While channeling the album's themes of youthful introspection and make-believe, Color the Weather also reflects the paradoxical rootedness of Suicideyear's signature but ever-expanding sound - it's undeniably informed by the hyper-locality of Louisiana, where Prudhomme has resided all his life and sonically osmosed the thunderous kicks and snaking hi-hats of the parish soundtrack. Yet the vivid imagination and skyward gaze of the young know no limit; he sought to escape turbulent teenage years by playing around with production software and riding borderless waves of electronic music online, squeezing faraway color onto his primary palette. The result is a geographic transcendence, or at least as close to it as one can get while surfing couches in Baton Rouge. In the years that followed he caught the attention of other musical pilgrims, including Oneohtrix Point Never (whose now-defunct Software label played host to Suicideyear's early output) and more recently the folks at LuckyMe, who signed him a year back with his debut already in the works.

The album, while not technically his first full-length project, represents the first time he's set about creating a body of work; when asked, Prudhomme says it's the first time he's made "songs with narrative" rather than evocative beats. On single "Days Forever" - released last month on top of the album announcement - he called on London-based singer Georgia to lend songwriting and co-production chops. Of the track, he says:

"The song to me represents the easiness and will to relive memory, stay stuck in the past and to ignore the actual ways to move on and progress. The second half of the song acts like a turning point of this behavior going from indulgent to unhealthy. It was also the first song I tracked all real instruments."
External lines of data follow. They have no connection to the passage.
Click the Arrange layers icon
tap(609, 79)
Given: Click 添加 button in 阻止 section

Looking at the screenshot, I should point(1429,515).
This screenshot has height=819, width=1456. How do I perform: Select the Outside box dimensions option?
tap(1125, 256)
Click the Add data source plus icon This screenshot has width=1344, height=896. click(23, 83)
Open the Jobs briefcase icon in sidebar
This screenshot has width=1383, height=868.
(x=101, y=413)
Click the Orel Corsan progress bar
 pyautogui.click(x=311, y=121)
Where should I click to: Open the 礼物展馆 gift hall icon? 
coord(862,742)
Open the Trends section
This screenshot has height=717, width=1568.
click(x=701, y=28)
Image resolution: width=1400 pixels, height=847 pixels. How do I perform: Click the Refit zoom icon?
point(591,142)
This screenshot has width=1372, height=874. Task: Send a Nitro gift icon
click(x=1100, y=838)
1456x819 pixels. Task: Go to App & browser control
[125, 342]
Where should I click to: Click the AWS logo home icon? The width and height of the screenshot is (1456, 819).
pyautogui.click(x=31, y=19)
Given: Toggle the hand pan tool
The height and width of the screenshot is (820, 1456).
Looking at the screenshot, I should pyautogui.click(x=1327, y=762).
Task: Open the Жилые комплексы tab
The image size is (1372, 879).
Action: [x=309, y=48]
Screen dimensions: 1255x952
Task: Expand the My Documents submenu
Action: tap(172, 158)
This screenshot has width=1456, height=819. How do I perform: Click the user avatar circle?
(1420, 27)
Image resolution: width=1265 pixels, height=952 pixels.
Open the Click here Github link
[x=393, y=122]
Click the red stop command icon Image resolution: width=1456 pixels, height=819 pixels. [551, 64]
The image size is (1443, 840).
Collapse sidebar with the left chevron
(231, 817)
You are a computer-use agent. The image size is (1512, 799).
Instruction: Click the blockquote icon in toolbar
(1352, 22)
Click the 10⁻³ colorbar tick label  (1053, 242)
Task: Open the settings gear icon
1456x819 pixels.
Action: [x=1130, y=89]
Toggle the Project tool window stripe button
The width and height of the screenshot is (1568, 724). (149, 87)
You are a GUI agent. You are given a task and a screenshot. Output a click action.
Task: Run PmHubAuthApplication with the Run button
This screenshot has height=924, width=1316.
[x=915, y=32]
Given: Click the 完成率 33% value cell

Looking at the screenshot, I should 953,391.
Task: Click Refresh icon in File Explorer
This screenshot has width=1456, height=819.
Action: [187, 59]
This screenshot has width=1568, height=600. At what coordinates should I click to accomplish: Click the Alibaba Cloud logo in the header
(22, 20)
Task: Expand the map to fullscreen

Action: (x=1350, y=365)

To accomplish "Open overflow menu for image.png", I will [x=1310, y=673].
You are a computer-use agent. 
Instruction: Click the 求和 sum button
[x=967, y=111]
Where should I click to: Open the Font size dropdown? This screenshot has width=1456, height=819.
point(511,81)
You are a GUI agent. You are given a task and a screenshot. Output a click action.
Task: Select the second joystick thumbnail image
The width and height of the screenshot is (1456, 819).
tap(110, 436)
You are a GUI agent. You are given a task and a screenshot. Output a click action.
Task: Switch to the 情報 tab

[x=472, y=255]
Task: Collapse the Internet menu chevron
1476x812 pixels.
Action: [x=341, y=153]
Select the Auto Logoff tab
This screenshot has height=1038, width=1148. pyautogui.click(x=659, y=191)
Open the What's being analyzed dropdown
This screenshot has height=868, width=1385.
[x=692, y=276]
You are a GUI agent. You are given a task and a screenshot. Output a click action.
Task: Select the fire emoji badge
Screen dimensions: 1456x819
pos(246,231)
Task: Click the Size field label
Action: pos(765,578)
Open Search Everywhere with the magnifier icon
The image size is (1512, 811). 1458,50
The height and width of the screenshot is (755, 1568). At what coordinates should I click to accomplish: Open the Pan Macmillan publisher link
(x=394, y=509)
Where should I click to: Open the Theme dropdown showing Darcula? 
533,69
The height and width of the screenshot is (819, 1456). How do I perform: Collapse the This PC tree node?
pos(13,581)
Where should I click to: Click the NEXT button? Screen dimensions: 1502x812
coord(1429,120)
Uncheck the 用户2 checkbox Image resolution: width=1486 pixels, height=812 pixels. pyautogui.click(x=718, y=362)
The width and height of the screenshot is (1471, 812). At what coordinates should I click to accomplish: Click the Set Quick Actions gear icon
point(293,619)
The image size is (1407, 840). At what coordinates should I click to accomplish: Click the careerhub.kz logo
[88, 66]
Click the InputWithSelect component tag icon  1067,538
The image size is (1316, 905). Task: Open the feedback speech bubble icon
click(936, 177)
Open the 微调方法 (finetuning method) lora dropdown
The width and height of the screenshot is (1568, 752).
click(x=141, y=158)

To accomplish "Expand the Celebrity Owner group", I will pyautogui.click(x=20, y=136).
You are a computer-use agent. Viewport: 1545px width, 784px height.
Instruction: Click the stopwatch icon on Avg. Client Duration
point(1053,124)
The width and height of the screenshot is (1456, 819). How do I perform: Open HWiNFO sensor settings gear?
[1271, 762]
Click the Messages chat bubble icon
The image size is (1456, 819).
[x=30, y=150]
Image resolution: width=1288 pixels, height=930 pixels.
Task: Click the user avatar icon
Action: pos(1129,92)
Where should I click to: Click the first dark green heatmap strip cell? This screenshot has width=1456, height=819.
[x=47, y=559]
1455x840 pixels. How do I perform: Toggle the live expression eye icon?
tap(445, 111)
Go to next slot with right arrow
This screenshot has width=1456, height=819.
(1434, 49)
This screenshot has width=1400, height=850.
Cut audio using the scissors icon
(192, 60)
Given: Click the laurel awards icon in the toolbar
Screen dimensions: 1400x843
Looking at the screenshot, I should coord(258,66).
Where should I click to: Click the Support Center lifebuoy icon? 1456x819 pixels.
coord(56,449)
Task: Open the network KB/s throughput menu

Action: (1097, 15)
Elsewhere, he taps Red Bull Music Academy classmate Casey MQ (for vocals on "Said & Done," piano on "Color the Weather (Outro)" and additional production on "Tired"), longtime friend and collaborator Outthepound AKA Chris Burrell (sampled on "Days Won't End") and LA-based singer-songwriter John Keek (for additional production on "Momma"). By no coincidence his ascent has involved a fair share of collaborating - most recently teaming up with Yung Lean for single "Spider Feet" - and on Color the Weather he does so in broader strokes.

Whereas making in years past always involved a variation of "laying on a bed with FL Studio open," Prudhomme's process matured this go-round; entering formal studio spaces and bringing other people into the writing process brings a versatility to the project which gives it more range than ever heard from Suicideyear. Opener "Seven Year Dream" was the first of the songs to take full shape and will be uncannily recognizable to fans he's recruited along the way, while "Little Palace Hidden Heaven" serves as an interlude in shade if not by name, one of three episodic divergences in which the producer confidently, if quietly, lets his memories stray. Like most tracks on the record, both came about by recalling a specific experience or feeling attached to a fleeting childhood home. Those sort of things are ephemeral yet forever. On Color the Weather, Suicideyear endeavors for his work to be too.

Suicideyear is a young Baton Rouge-based producer, drawing from the electronic/rap subgenre of trap and offering his own spin. His tracks possess tones and melodies that suggest tension, danger, and, ultimately, melancholy.